What is being asked
Extract every line of the data that contains the word "Multiple".
-- BEGIN Records provided --
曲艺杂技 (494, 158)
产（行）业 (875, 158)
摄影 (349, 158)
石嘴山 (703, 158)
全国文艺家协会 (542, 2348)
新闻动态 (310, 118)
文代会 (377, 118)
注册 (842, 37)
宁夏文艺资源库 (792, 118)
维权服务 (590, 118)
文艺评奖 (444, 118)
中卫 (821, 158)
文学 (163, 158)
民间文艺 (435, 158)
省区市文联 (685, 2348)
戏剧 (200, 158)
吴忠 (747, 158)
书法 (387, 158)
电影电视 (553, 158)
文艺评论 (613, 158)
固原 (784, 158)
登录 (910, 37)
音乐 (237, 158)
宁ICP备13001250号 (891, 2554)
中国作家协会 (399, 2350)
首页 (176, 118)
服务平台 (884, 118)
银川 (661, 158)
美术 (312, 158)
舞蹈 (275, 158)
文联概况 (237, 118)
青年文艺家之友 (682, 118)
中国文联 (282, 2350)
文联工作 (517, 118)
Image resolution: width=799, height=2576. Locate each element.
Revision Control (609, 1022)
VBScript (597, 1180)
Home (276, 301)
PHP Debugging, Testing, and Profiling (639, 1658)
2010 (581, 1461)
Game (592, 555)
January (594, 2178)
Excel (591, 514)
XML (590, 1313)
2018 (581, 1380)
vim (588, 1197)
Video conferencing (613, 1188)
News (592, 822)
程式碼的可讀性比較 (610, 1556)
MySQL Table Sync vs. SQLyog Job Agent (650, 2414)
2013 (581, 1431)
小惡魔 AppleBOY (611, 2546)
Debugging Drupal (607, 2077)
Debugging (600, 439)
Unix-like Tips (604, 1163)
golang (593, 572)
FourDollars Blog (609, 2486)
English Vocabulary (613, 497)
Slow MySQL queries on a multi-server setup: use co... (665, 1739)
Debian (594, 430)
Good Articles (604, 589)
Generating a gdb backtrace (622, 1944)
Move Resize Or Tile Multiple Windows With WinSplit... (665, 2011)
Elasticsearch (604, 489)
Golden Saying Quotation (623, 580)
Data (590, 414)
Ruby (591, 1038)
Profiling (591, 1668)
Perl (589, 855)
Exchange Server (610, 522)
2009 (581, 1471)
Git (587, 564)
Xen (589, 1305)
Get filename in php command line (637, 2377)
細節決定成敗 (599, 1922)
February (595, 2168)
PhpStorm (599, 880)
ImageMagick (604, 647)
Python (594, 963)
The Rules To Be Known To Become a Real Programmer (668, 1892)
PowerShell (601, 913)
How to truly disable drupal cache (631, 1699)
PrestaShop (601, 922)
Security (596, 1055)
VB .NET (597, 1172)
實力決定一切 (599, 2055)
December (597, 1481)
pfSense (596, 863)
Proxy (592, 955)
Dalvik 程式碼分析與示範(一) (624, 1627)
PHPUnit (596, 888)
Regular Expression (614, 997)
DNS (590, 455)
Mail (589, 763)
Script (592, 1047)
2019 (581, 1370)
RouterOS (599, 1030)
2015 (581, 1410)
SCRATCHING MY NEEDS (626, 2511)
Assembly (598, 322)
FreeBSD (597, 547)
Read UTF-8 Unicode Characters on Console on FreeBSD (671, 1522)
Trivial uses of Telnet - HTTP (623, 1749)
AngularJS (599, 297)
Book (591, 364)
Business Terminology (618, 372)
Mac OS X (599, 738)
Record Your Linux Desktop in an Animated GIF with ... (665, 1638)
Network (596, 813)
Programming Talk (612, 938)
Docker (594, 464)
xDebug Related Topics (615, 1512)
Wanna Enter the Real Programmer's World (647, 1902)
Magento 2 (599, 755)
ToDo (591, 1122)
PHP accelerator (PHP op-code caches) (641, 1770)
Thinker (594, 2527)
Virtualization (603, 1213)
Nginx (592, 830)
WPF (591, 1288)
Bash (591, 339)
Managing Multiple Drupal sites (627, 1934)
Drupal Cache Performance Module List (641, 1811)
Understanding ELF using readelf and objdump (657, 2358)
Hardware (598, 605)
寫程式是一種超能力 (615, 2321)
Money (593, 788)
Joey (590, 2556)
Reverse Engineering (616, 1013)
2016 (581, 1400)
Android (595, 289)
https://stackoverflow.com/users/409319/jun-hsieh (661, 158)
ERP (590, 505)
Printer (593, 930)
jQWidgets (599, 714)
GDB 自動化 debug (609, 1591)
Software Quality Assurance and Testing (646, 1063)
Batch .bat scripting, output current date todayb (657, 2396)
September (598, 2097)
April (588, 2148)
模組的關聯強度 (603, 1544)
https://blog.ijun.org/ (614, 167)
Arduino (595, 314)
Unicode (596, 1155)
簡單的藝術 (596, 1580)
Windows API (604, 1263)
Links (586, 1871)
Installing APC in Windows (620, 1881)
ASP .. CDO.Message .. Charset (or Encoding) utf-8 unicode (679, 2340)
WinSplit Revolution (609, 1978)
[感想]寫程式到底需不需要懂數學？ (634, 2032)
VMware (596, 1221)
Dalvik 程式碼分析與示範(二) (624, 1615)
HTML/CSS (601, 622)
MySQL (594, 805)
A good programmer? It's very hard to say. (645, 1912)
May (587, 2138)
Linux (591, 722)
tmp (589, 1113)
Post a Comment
-- END Records provided --
Output for this exercise
Move Resize Or Tile Multiple Windows With WinSplit... (665, 2011)
Managing Multiple Drupal sites (627, 1934)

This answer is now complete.